(CN) – A federal judge slammed Houston Clerk Loren Jackson in rejecting his motion to dismiss a case brought by Courthouse News Service over access to court documents. Judge Melinda Harmon said the defendants’ attitude “can best be described as indifferent, irresponsible and even recalcitrant.”
That attitude, the judge noted, was illustrated by the clerk’s argument that delays of three to nine business days in providing access to newly filed matters were “slight” and “reasonable.”
“In the context of the Defendants’ past stubbornness,” said the judge in a 7-page order issued Friday, “their verbal assurances that they have complied with the preliminary injunction and that the case is moot are not persuasive, nor are their representations enforceable.”
Courthouse News Service won a preliminary injunction against Clerk Jackson and his office earlier this year over the clerk’s progressive destruction of previously excellent access for journalists at the court, an access used by the Houston Chronicle and Courthouse News to review court filings.
Jackson and officials in his office first ordered reporters to stay behind the counter, thus preventing them from asking individual clerks for newly filed documents.
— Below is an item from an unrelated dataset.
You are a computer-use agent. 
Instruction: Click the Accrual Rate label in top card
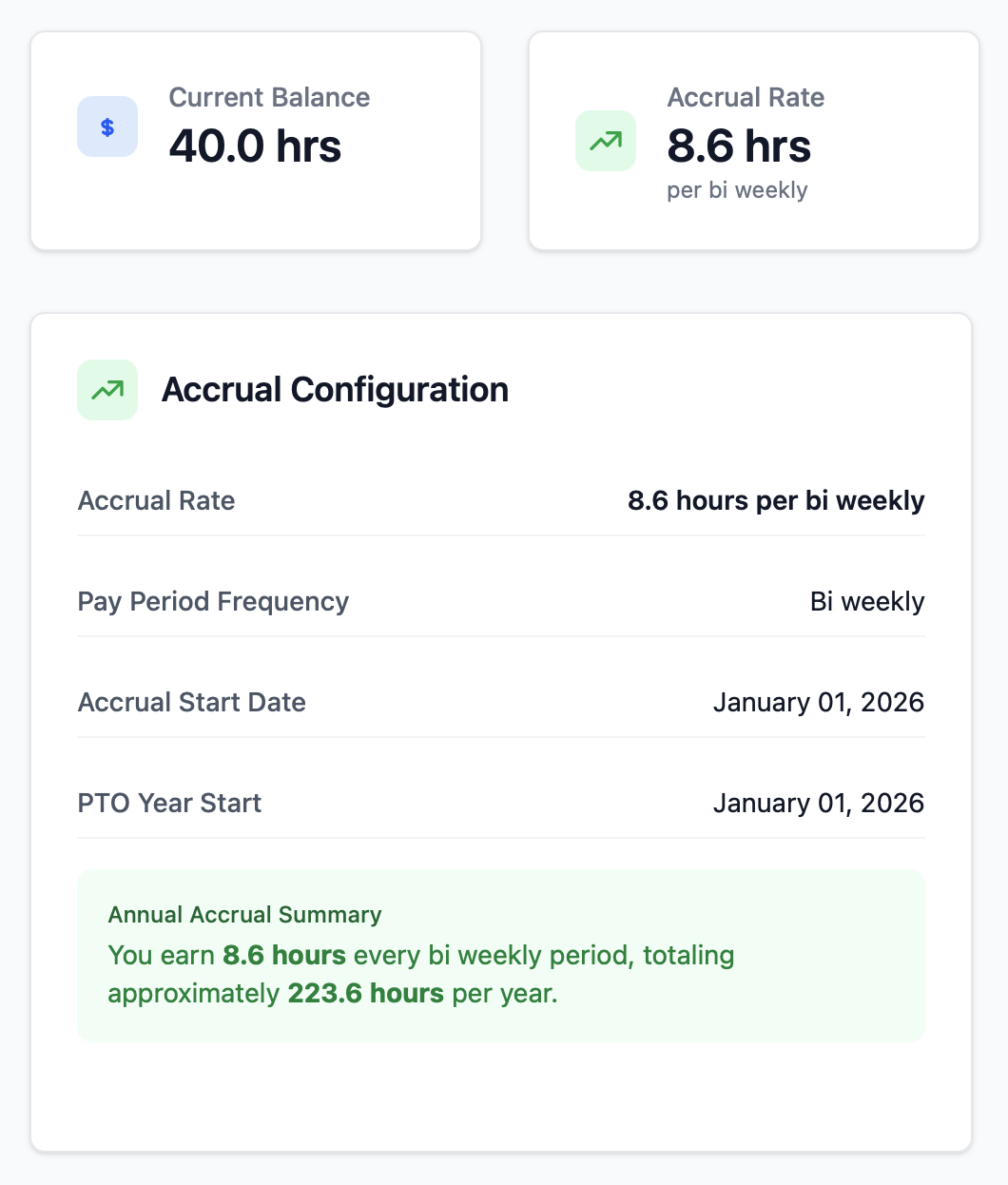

The clerk then progressively cut back the number of new documents the clerk’s employees would gather for reporters, until it was down to less than 10 percent of the new matters.
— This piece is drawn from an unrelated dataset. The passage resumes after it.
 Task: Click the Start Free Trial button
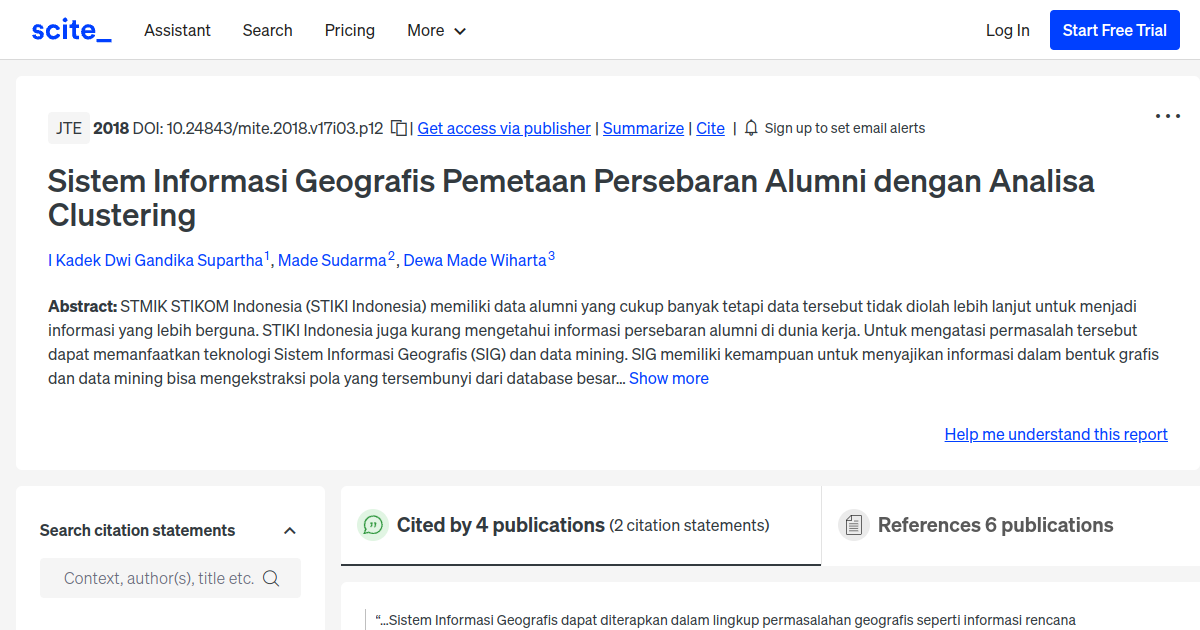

For the large bulk of the news, reporters were forced to wait up to nine court days, by the clerk’s own admissions.
“The First Amendment to the United States Constitution prohibits use of any law `abridging the freedom … of the press.’ It requires a presumption of openness of both the courtroom and court files, ” the judge wrote in granting a preliminary injunction against Jackson this summer. “It is clearly in the public interest to enjoin Defendants’ conduct.”
The clerk has since delayed in providing discovery and then moved to dismiss, claiming the preliminary injunction was moot because he was posting the new cases online. That process required substantially more work by people in the clerk’s office as opposed to simply returning the previous physical access to journalists.
“Moreover,” the judge said, “electronic access makes plaintiff’s task of determining which newly filed documents are not on line more difficult.”
The clerk’s office has in the meantime gone into the publishing business, by summarizing the documents through posting docket entries and then selling the attached documents at the price of one dollar per page.
In her recent order, the judge also pointed out that the clerk’s office could easily roll back on the electronic access now provided in complying with the court’s preliminary injunction.
“Without declaratory and permanent injunctive relief, plaintiff would have no protection from future access delays because they might occur not simply from an outright change in policy, but surreptitiously from a mere relaxation of effort by court personnel and the piling up of newly filed petitions.”
Therefore, said the judge, the matter is capable of repetition while evading review and it is also reasonable to expect that the delays would come back.
“Accordingly,” said the judge, “the Court orders that the motion is DENIED.”
She also rejected Jackson’s request for a protective order and gave him 20 days to answer discovery requests.